Een tijdje terug deelde ik op Mamabel een artikel met een rijtje redenen waarom ik dreumesen, en dan vooral die van mezelf, zo ongelooflijk leuk vind. Waarschijnlijk ben ik niet de enige, als ik keer op keer zeg dat ik dit toch echt de leukste fase vind (om dat iedere keer opnieuw van iedere nieuwe fase te vinden).
Natuurlijk geldt voor ieder punt op die lijst met zaligheden een tergende tegenhanger. Als je het mij vraagt zijn de volgende zaken voer voor een mental breakdown (mits voldoende afgewisseld met deze dingen dus).
Nee nee nee nee nee
Als er een woord is wat ik nu al niet meer kan horen, is het nee. En dan is Annabel nog niet eens twee. Hoe hard wij ook proberen het minder vaak te zeggen, Annabel krijgt er geen genoeg van. Soms zegt ze een uur lang alleen maar nee. Tegen eten, kleren, spelen, slapen, wandelen, you name it. Ook al wil ze het wel. Nee klinkt gewoon leuker. Annabel wil je eten? Nee! Terwijl we allebei weten dat Annabel altijd wil eten. Annabel wil je spelen? Nee! Peje! Ik zeg het natuurlijk ook verkeerd. Ze wisselt nooit eens af met ‘liever niet’ of ‘misschien straks’. Doodvermoeiend!
Annabel is acrobaat
Dat mini mensjes verrassend goed tegen vallen, struikelen, omvallen en neerstorten kunnen is me wel duidelijk geworden. Waarom ze zelf het idee hebben dat dat vandaag zomaar anders kan zijn dan gisteren (en dit dus uitvoerig en herhaaldelijk getest moet worden) is me echter een raadsel.

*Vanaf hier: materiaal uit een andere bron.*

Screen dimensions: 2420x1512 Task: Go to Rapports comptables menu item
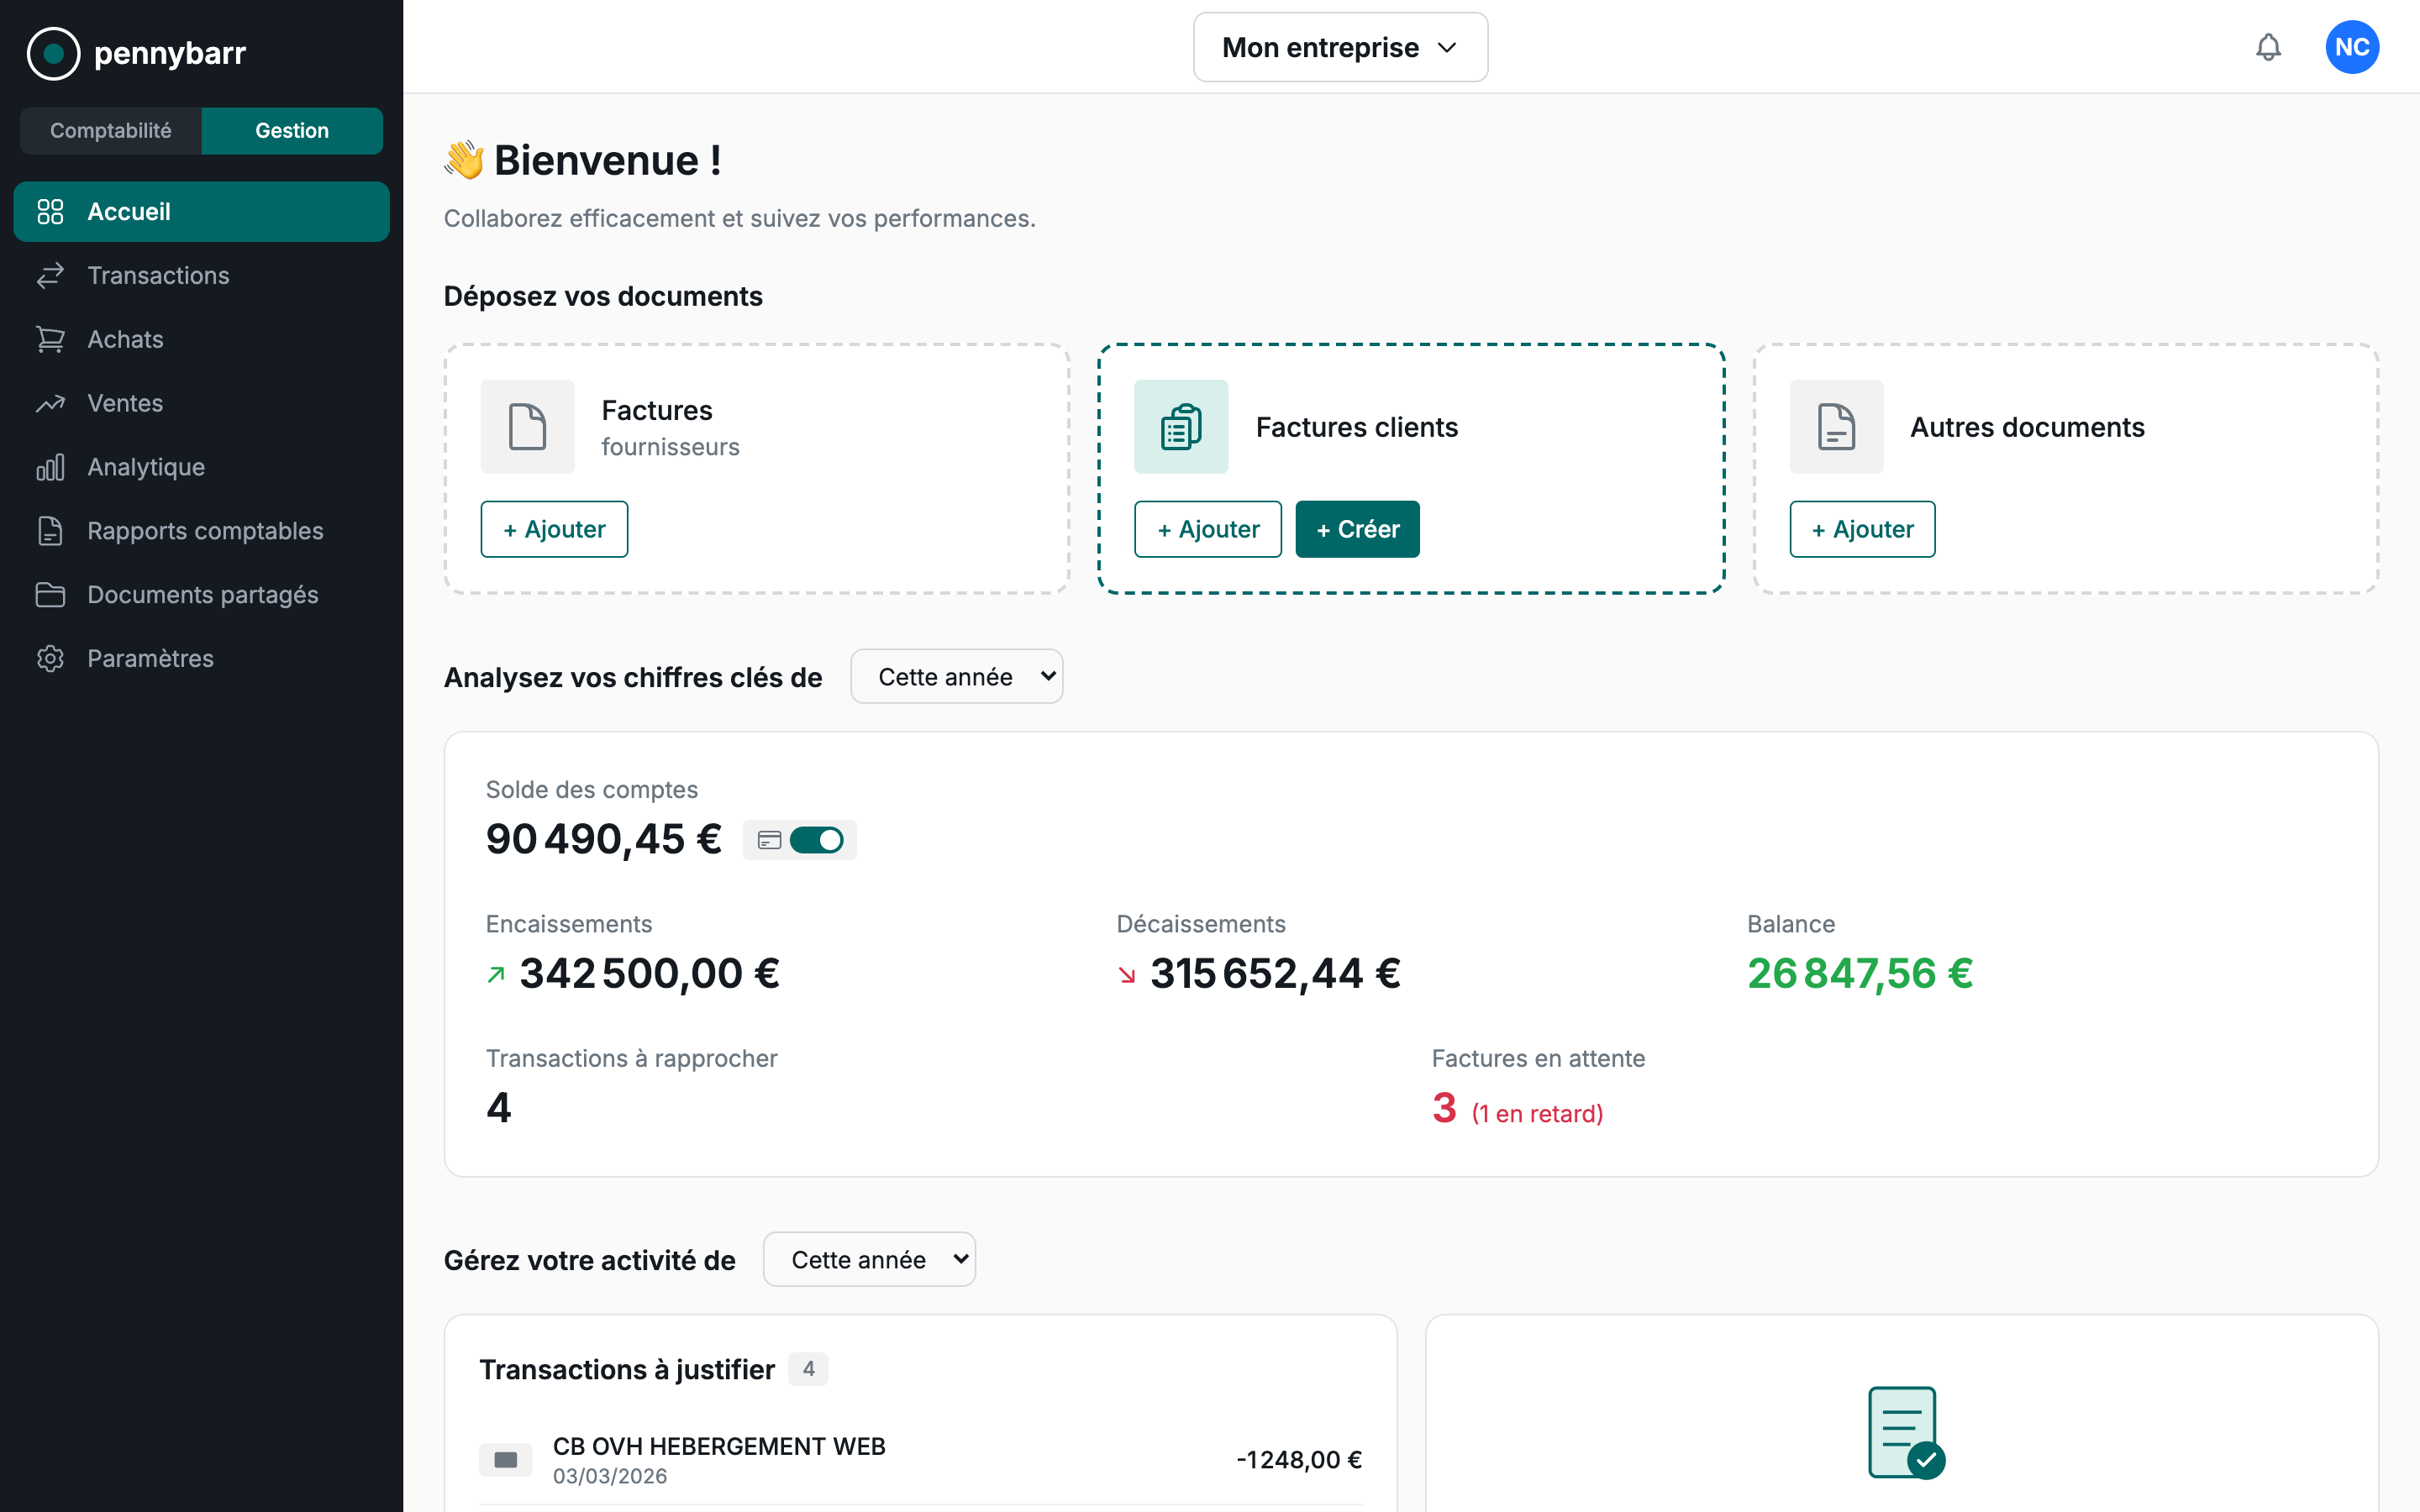[x=205, y=531]
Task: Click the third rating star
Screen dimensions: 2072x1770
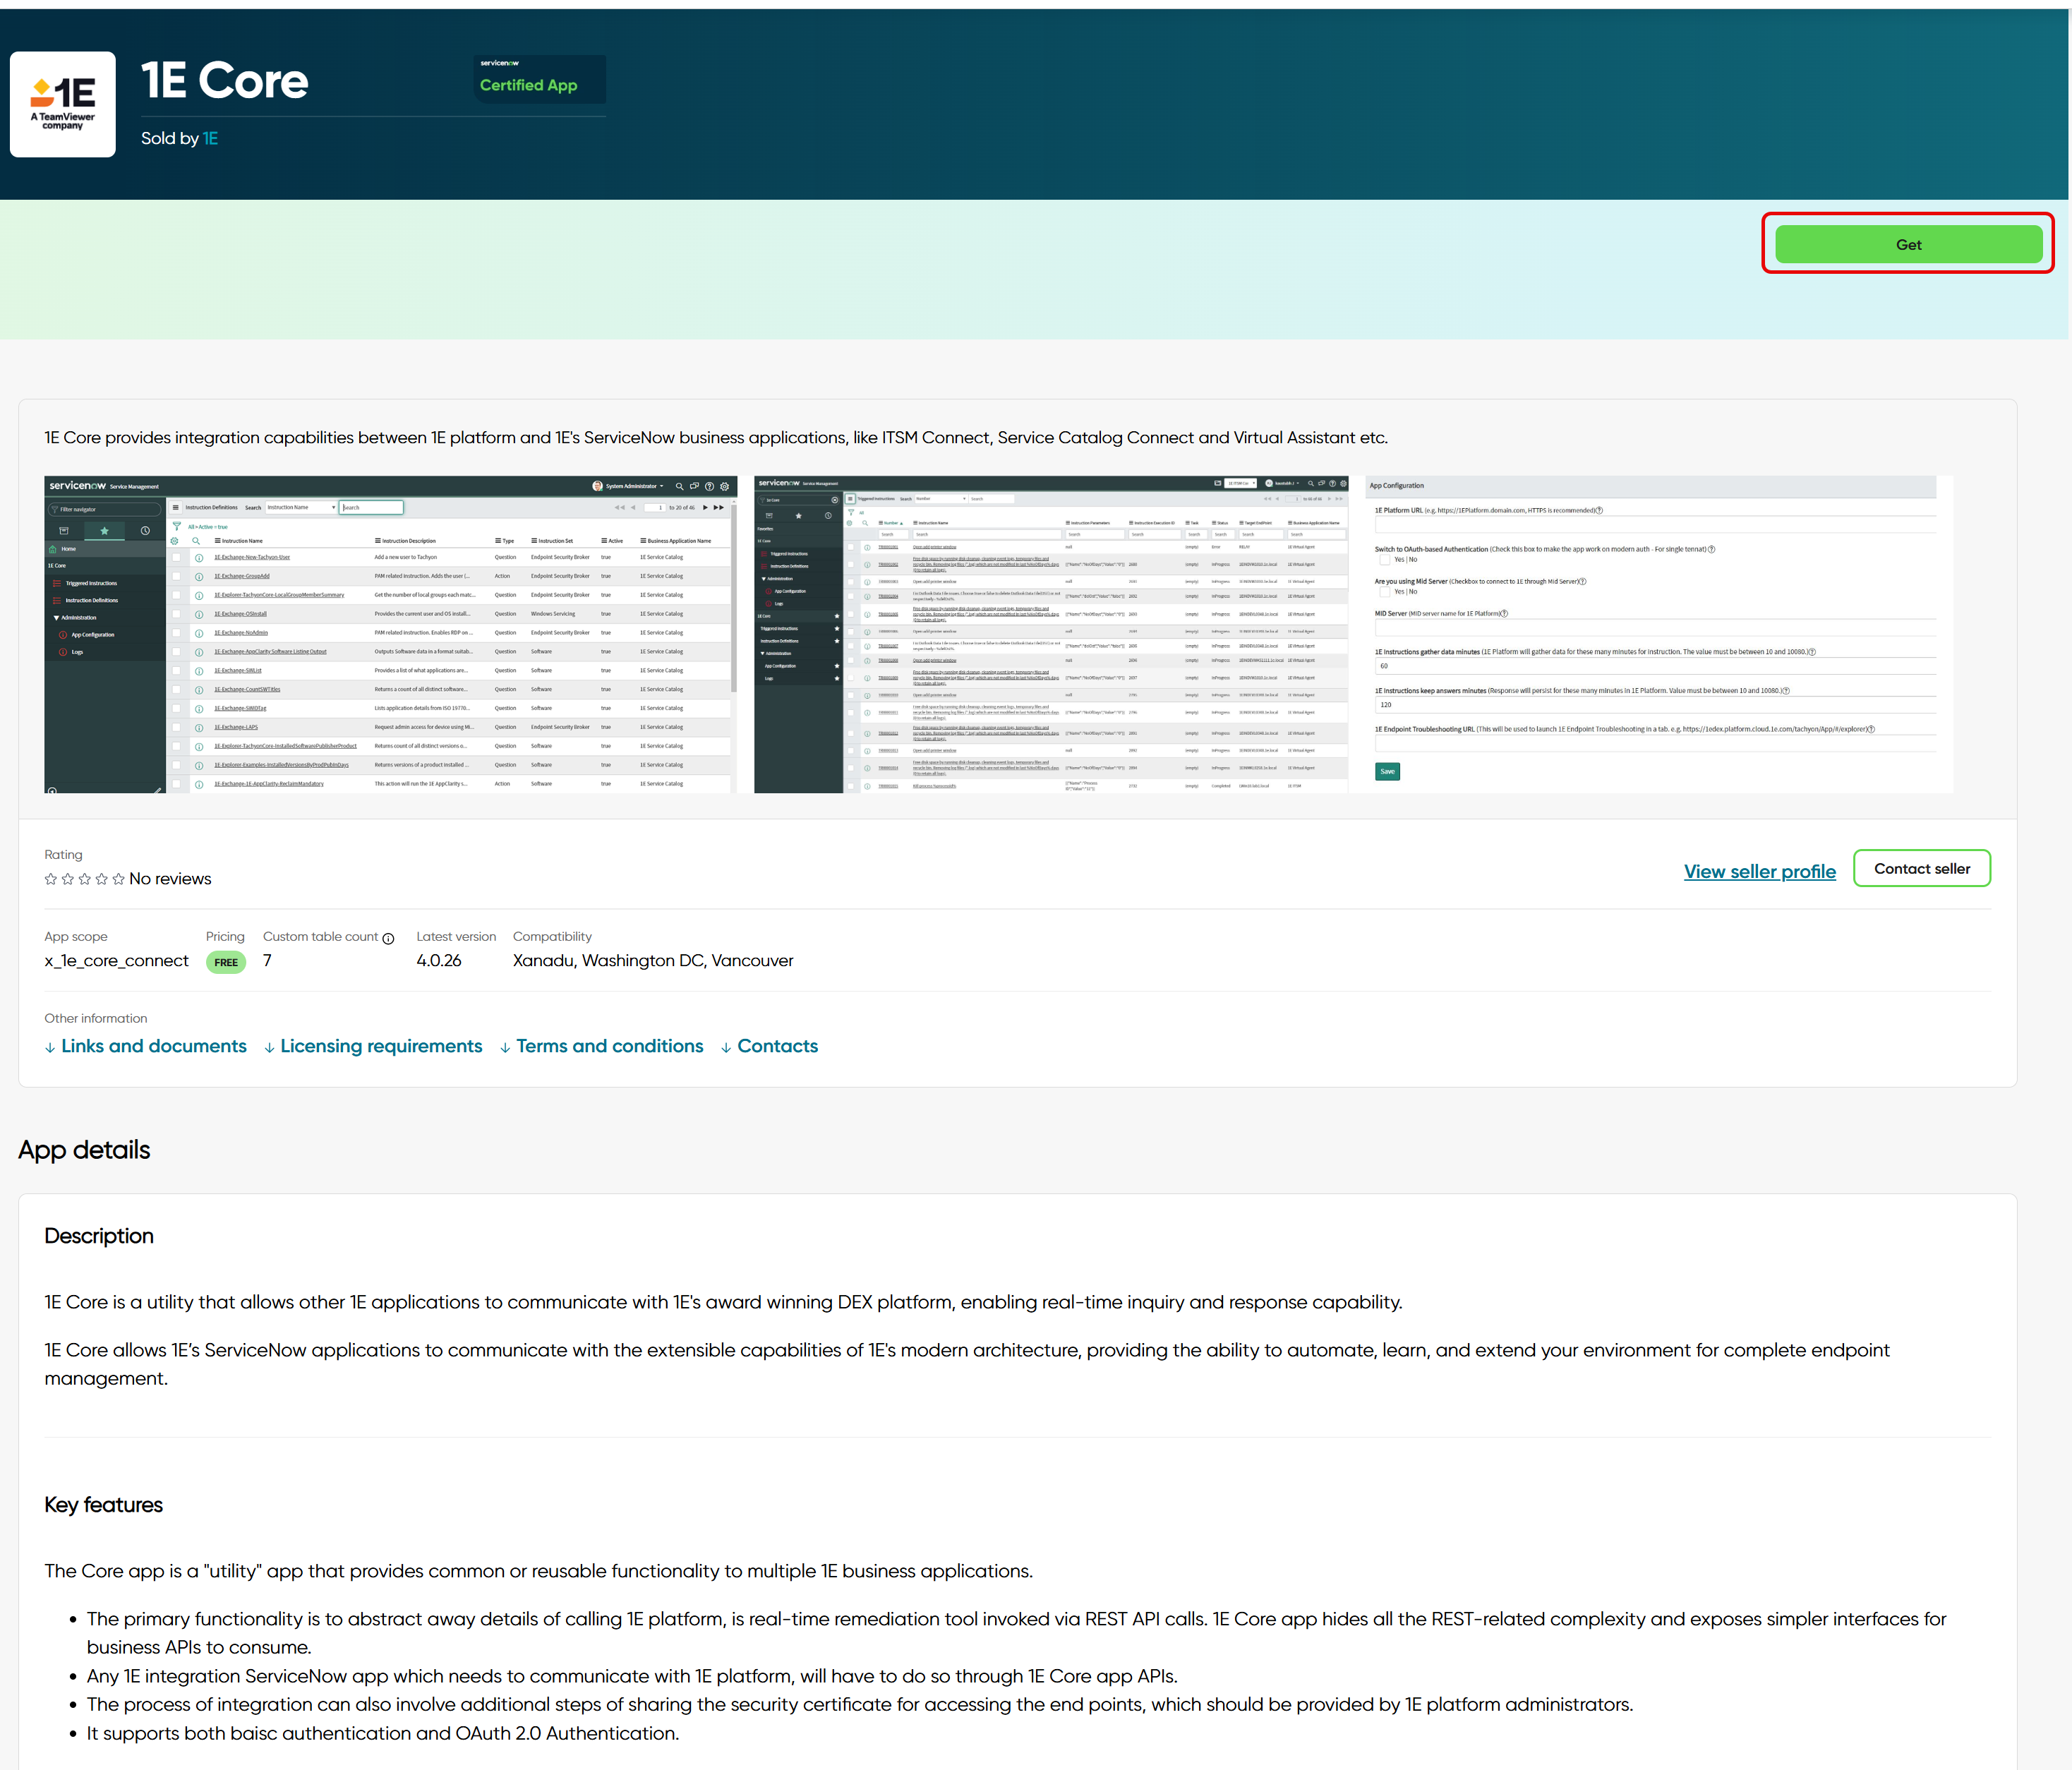Action: (84, 879)
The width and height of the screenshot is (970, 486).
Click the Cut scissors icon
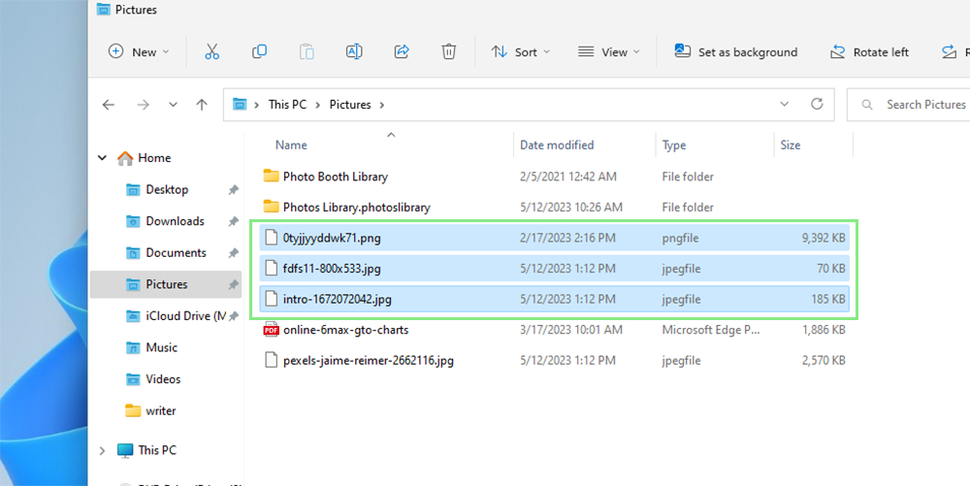point(212,52)

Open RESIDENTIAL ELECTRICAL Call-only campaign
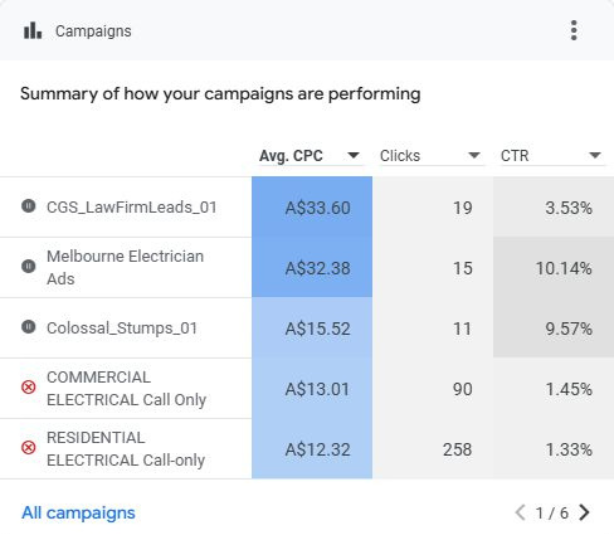[x=125, y=448]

Annabel blijft er een sport van maken om de honderd meter sprint over de bank te voltrekken en als ik even niet kijk, gaat ze achterstevoren en ondersteboven de glijbaan op. Om me dan ineens hulpeloos aan te kijken of ik haar eraf wil helpen, in plaats van gewoon naar beneden te glijden. Waar dat ding voor bedoeld is! Ze gebruikt alles wat ze tegenkomt als opstapje om beter bij dingen te kunnen die expres buiten haar bereik zijn neergezet en lijkt nog steeds niet te begrijpen dat je niet zomaar overal op kunt kauwen om te bepalen of het voedsel is of niet. Alle pogingen ten spijt, ben ik dus een groot deel van de dag politieagentje aan het spelen. De rest van de dag probeer ik mijn hart een beetje in bedwang te houden.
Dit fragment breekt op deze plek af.